# SOURCE MATERIAL
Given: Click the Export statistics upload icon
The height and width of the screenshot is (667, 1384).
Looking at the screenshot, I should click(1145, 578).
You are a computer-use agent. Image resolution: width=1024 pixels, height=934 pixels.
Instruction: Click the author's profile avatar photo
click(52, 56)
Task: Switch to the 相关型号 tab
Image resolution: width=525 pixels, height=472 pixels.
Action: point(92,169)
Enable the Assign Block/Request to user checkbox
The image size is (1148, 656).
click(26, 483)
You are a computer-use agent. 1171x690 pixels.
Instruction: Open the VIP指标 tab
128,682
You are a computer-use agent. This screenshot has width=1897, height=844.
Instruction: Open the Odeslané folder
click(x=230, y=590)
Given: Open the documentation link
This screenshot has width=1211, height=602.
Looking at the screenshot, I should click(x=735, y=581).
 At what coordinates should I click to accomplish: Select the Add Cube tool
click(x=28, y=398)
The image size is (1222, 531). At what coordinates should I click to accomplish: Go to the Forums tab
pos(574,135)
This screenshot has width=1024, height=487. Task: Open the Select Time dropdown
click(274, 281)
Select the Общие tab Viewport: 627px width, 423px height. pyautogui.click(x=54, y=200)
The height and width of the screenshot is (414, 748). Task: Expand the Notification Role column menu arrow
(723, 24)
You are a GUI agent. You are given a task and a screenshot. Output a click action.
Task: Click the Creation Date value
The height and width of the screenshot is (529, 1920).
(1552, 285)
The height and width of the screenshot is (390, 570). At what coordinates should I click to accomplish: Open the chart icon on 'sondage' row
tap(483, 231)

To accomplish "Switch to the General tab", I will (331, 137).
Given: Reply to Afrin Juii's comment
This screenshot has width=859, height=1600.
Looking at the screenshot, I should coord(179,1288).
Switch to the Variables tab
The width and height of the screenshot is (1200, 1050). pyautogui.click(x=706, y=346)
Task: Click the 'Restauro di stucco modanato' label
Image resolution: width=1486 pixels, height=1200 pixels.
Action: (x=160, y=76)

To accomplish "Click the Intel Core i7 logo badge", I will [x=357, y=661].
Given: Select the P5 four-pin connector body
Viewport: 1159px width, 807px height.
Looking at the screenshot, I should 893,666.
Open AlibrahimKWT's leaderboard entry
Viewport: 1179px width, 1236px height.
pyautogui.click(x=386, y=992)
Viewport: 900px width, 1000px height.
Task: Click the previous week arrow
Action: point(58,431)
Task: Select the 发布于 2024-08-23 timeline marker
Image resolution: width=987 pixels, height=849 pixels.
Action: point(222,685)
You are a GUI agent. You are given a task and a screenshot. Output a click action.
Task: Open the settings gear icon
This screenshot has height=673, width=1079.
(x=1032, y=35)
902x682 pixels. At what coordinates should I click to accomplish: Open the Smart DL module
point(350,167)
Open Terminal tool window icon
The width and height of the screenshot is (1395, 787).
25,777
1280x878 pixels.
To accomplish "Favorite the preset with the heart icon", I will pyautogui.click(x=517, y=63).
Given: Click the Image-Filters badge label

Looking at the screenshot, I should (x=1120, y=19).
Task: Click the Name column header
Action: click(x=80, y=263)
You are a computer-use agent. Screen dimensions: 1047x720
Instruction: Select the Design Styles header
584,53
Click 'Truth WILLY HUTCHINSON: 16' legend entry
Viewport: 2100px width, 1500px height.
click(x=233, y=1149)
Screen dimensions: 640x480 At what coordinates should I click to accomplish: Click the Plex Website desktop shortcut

# WHAT IS EXPECTED
A word-for-word copy of the data is what should be returned.

# RESPONSE AREA
Given: Click the Export statistics upload icon
The height and width of the screenshot is (667, 1384).
Looking at the screenshot, I should click(1145, 578).
You are a computer-use agent. Image resolution: width=1024 pixels, height=934 pixels.
Instruction: Click the author's profile avatar photo
click(52, 56)
Task: Switch to the 相关型号 tab
Image resolution: width=525 pixels, height=472 pixels.
Action: point(92,169)
Enable the Assign Block/Request to user checkbox
The image size is (1148, 656).
click(26, 483)
You are a computer-use agent. 1171x690 pixels.
Instruction: Open the VIP指标 tab
128,682
You are a computer-use agent. This screenshot has width=1897, height=844.
Instruction: Open the Odeslané folder
click(x=230, y=590)
Given: Open the documentation link
This screenshot has width=1211, height=602.
Looking at the screenshot, I should click(x=735, y=581).
 At what coordinates should I click to accomplish: Select the Add Cube tool
click(x=28, y=398)
The image size is (1222, 531). At what coordinates should I click to accomplish: Go to the Forums tab
pos(574,135)
This screenshot has width=1024, height=487. Task: Open the Select Time dropdown
click(274, 281)
Select the Общие tab Viewport: 627px width, 423px height. pyautogui.click(x=54, y=200)
The height and width of the screenshot is (414, 748). Task: Expand the Notification Role column menu arrow
(723, 24)
You are a GUI agent. You are given a task and a screenshot. Output a click action.
Task: Click the Creation Date value
The height and width of the screenshot is (529, 1920).
(1552, 285)
The height and width of the screenshot is (390, 570). At what coordinates should I click to accomplish: Open the chart icon on 'sondage' row
tap(483, 231)

To accomplish "Switch to the General tab", I will (331, 137).
Given: Reply to Afrin Juii's comment
This screenshot has width=859, height=1600.
Looking at the screenshot, I should coord(179,1288).
Switch to the Variables tab
The width and height of the screenshot is (1200, 1050). pyautogui.click(x=706, y=346)
Task: Click the 'Restauro di stucco modanato' label
Image resolution: width=1486 pixels, height=1200 pixels.
Action: (x=160, y=76)

To accomplish "Click the Intel Core i7 logo badge", I will [x=357, y=661].
Given: Select the P5 four-pin connector body
Viewport: 1159px width, 807px height.
Looking at the screenshot, I should 893,666.
Open AlibrahimKWT's leaderboard entry
Viewport: 1179px width, 1236px height.
pyautogui.click(x=386, y=992)
Viewport: 900px width, 1000px height.
Task: Click the previous week arrow
Action: point(58,431)
Task: Select the 发布于 2024-08-23 timeline marker
Image resolution: width=987 pixels, height=849 pixels.
Action: point(222,685)
You are a GUI agent. You are given a task and a screenshot. Output a click action.
Task: Open the settings gear icon
This screenshot has height=673, width=1079.
(x=1032, y=35)
902x682 pixels. At what coordinates should I click to accomplish: Open the Smart DL module
point(350,167)
Open Terminal tool window icon
The width and height of the screenshot is (1395, 787).
25,777
1280x878 pixels.
To accomplish "Favorite the preset with the heart icon", I will pyautogui.click(x=517, y=63).
Given: Click the Image-Filters badge label

Looking at the screenshot, I should (x=1120, y=19).
Task: Click the Name column header
Action: click(x=80, y=263)
You are a computer-use agent. Screen dimensions: 1047x720
Instruction: Select the Design Styles header
584,53
Click 'Truth WILLY HUTCHINSON: 16' legend entry
Viewport: 2100px width, 1500px height.
click(x=233, y=1149)
Screen dimensions: 640x480 At what coordinates should I click to accomplish: Click the Plex Website desktop shortcut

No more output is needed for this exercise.